The final week felt like a different world compared to the back-to-school mindset of the previous August. There were no neatly combed bangs. No bright-pink erasers. Tanned and bedraggled from a day on the playground, I’d come home and dump dioramas at my parents’ feet. “Here,” I’d say, “is my report on the scarlet macaw.” “Here is my handprint, my cursive, my take on Where the Red Fern Grows.” I was barefoot and out the door before they could ask where on earth they were supposed to store these things. My sisters, too, had left their yellow folders leaning against the kitchen table. 

For a week that began with cleaning, it sure ended in chaos. On the very last day, parents would drive through the pickup line with pool noodles and inner tubes strapped to their roof racks. They honked with gusto; they wore Hawaiian shirts. Even the meanest teacher donned a straw hat. (Maybe she wasn’t so bad after all). As I sat on the bench listening to the horn chorus, I remember being grateful to my perpetually late mother for her perpetual lateness. More time to enjoy the party. By the time the family car pulled up, the confetti had been thrown, the horns had relented, and I had seen everything there was to see. We rewarded ourselves for a year well done with the all-you-can-eat Chinese buffet.

These memories return every May as I watch the window display of Phillips Toy Mart shift from bunnies to boogie boards. As Hart Hardware trots out its kiddie pools, and the neighborhood sprinklers kick on. But this year is different. This year, I’m expecting a baby.

My mother used to tell me, “We worked so hard to get you here” — a phrase from which I recoiled. “Ew,” I’d thought. “Too much information.” The second she brought up the topic I’d head for the hills (or the trampoline), and return only after the nostalgic whim had passed. Now I understand that she was not referring to a lot of sex, but instead to the two miscarriages between my sister and me. To the heartache. To the negative tests. To the harrowing drive down West End as an ectopic pregnancy burst her fallopian tube. 

“You can give up on having another baby,” the doctor had told her, tactlessly.

Thank goodness my mother — champion diver, marathon runner — has never been one to throw in the towel.

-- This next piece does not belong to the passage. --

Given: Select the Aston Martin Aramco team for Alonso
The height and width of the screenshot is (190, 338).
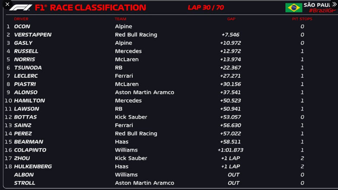Looking at the screenshot, I should pyautogui.click(x=144, y=92).
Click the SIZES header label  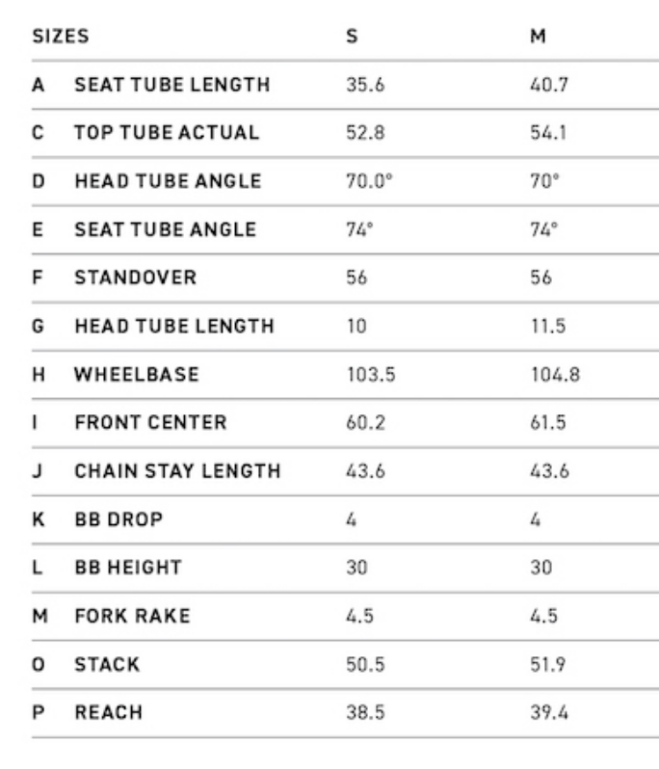click(x=60, y=37)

Maybe I’m thinking about the last day of school because, suddenly, I’m the one with the car, not the one waiting for the car to arrive. In a few years, I’ll be the one driving to the Chinese buffet and the one thumbing through the yellow folder. (I should probably start figuring out how to secure pool noodles to my roof rack.) The child I have wished and wished for will soon be here to usurp my position as the youngest of the family, and — just like my mother did — I’ll tell her how hard I worked to get her here. “Look,” I’ll declare, holding out my pinky. “This is how long the IVF needles were. Night after night, I stabbed myself for you.” Bee-lining for the trampoline, she’ll say, “Ew, Mom! Too much information.”

A few years ago, my mother and I finally went through those yellow folders. Steeped in attic dust and — let’s face it — asbestos, they wheezed out art projects and book reports I scarcely remember writing. The stick-figure drawings struck me more like cave paintings — unintelligible relics of the family we once were. Never did I mention worry or danger. Nor did I thank my parents for the stellar education and warm bed. Instead, for a Thanksgiving assignment in which I’m certain we were nudged toward gratitude, I wrote, “I’m thankful for the stars to wish upon.” 

This is exactly how childhood should be. Magical, wishful. Just a tad oblivious. The real magic, of course, is how parents make it look easy. In a few weeks, these tired, overworked Willy Wonkas will stand on tiptoe looping pool noodles onto their cars. They will wait for ages, and honk triumphantly, and ferry their flip-flopped beloveds toward the all-you-can-eat buffet. Though I’m not the baby anymore, I know from experience that it will be delicious.